A
Republican Government
To the Editors:
During the
2000 election campaign, Ralph Nader campaigned the Green party on
the platform that a two -arty political system is corrupt and contrary
to true democratic ideals. He told his followers that there was
no difference between George W. Bush and Al Gore and that voting
for one was equivalent to voting for the other. Since the polls
closed last Tuesday, we in the United States have born witness to
the fact that we no longer live in the two-party system so detested
by Nader and the Greens. It is now quite obvious that we live in
a one-party system — a system dominated by the corruption
of the Republican Party, a system where the Democrats have disappeared.
I am one of the 15 percent of my generation that showed up to the
polls in 2000. After Bush won the election and went back on his
campaign promises to reduce America’s carbon burden, ditching
the Kyoto Protocol and proposing a climate policy that increases
carbon dioxide emissions (the deadliest greenhouse gas) by 12 percent,
I waited for the Democrats to create a storm. But the storm never
came. When Cheney convened his energy task force of big oil players,
most notably Enron whose name represents so much of the corporate
scandal associated with this administration, I waited for the Democrats
to bang open the doors. But the doors remained closed.
When John Ashcroft began his inquisition on our civil liberties,
creating secret tribunals for captives related to the war on terrorism
and initiating federal drug busts of clubs in California handing
out medical marijuana after the state had passed Proposition 215,
I waited for the Democrats to make a stink. But there was no stink.
Nor has there been much stink (or even debate for that matter) about
Bush’s unilateral exemption of the United Nations in his case
for another Iraqi war. Where is the vocal opposition in Washington?
Where are the Democrats hiding? Or for that matter, where are our
leaders?
If climate change, poverty, AIDS and unemployment were to get half
the amount of air time from the nightly news as did the Monica Lewinsky
scandal, the GOP surely would have had a much tougher fight on Tuesday.
The fact is that neither the Democrats nor the media have done a
very good job of exposing the ills of the Bush administration. The
President is able to hand the American public incoherent statements,
labeled with incomprehensible jargon, like “the evil-doers”
and “the bureaucracy” (reminds me of “fuzzy math”
from the 2000 presidential debates) and nobody in Washington calls
him on it. Why are the Democrats acting so well-behaved? Are we
witnessing the fall of our democracy into bipartisan totalitarianism?
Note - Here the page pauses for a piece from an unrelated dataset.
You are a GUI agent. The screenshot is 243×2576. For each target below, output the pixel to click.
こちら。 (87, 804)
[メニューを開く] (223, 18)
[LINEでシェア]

There is a saying that goes, “if the people will lead, the
leaders will follow.” Two weeks ago 100,000 protesters, the
most since the Vietnam War, showed up in Washington in objection
to Bush’s War on Iraq. It was hard to look at that crowd and
believe it when Bush said that “America speaks with one voice.”
Now, with the Democrats hiding under the GOP’s bed and true
leadership at its all time low, it seems that the rest of us in
America are going to need to lead a much bigger storm.